We could take a few lessons, though, about wine consumption from both the French and those living around the Mediterranean. In these regions, the drinking of alcoholic beverages is most likely not an activity on its own but as part of a meal.

And in the Mediterranean, wine is just one element of a healthy lifestyle.

Next page: Benefits of red wine

Benefits of red wine

  • Red wine, like the abundant fruits and vegetables in the Mediterranean diet, contains a variety of phytochemicals, disease fighting compounds from plants.
Among their actions is protecting cholesterol from a process called oxidation.
  • Oxidated cholesterol is more likely to be deposited in arteries, boosting the risk of cardiovascular disease.
  • Red wine has an even greater protective effect against blood clots than its alcoholic counterparts like white wine or beer. But if you prefer the latter, you can still reap some phytochemical perks when you’re not partying.
  • Choose tea as a hot beverage and include apples and onions on the menu.

Drink in moderation
But whatever your choice of alcoholic beverage, enjoy it in moderation. That translates into:

  • One drink a day for women
  • One to two drinks a day for men

One drink equals 12 ounces of beer, five ounces of wine or 1.5 ounces of liquor.

Alcohol in excess doesn’t offer any benefits. It’s linked to high blood pressure, stroke, osteoporosis as well as certain cancers. And for those with high levels of triglycerides, or blood fat, it’s not connected to lower rates of heart disease.

Eat your veggies
An interesting finding on alcohol has come from the ongoing Nurses Health Study. Harvard University researchers have studied more than 80,000 women.

The scientists found that the strongest protective effect of moderate alcohol intake was observed in those women who had the highest intake of the B vitamin, folate. This is the vitamin found in foods such as dark leafy greens and orange juice.

GIVEN DATA:
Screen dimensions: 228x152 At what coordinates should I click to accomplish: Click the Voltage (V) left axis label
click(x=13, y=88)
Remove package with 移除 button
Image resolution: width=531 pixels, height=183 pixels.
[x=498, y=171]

EXERCISE 1: According to the passage on wine and health, how many drinks a day count as moderation for women?
EXERCISE 2: Translate this sentence from the passage on wine and health into Spanish: "One drink equals 12 ounces of beer, five ounces of wine or 1.5 ounces of liquor."
EXERCISE 3: Please carry on the passage on wine and health, starting after its last sentence.
The items play no role here.

OUTPUT 1: One drink a day.

OUTPUT 2: Una bebida equivale a 12 onzas de cerveza, cinco onzas de vino o 1,5 onzas de licor.

OUTPUT 3:
It has been shown to decrease the levels of artery-damaging homocysteine. So, to derive the most benefit from alcohol, you may also need to eat your veggies.

Next page: Breast cancer links

Breast cancer links
As for women concerned about alcohol consumption and the risk of breast cancer, research from Harvard on these same women provides some information.

While alcohol has been linked to protection against heart disease, it’s also been found to be a culprit in the development of breast cancer in some women. The researchers examined the relationship between breast cancer, alcohol and the same B vitamin, folate.

If the women who consumed more alcohol were short on folate, there was an increased likelihood of developing breast cancer.

Those at a high risk for this disease (women with a first-degree relative with breast cancer) should check with their physicians as to whether they should consume alcohol.

Stimulates appetite
During the holiday season, alcohol can go hand in hand with fat-laden party fare. Research shows that having an aperitif can do exactly what it’s meant to do-stimulate the appetite. So having a pre-party snack can help to tame your appetite for a larger meal.

Even so, in various studies, subjects consuming alcohol were more likely to take in more calories and greater amounts of fat than non-drinkers.

So moderate amounts may have a relaxing effect. Excess alcohol may result in eating with abandon. And, if you’ re concerned about weight control, research has also linked higher waist measures with alcohol intake.

It’s called a beer belly for a reason.

Calorie conscious
It’s not just the alcohol in holiday season beverages that contributes to their caloric wallop. Many mixers provide as much or more calories than the alcohol itself.

  • Soft drinks like colas, ginger ale, fruit drinks and punch-even tonic water-ring in at around 100 calories per eight ounces.
  • Creamy drinks like pina coladas can pack an even greater punch, with coconut milk containing more than 200 calories in a mere four ounces.

Opt for diet soft drinks or soda water and the savings over the holidays can add up.

Moderating alcohol intake is easier if you’re aware of its dehydrating effects. It can actually make you thirsty. Consider having one or two alcohol and calorie-free drinks between each alcoholic one and you’ll drink less.

It’ s a strategy to help you survive the long party season.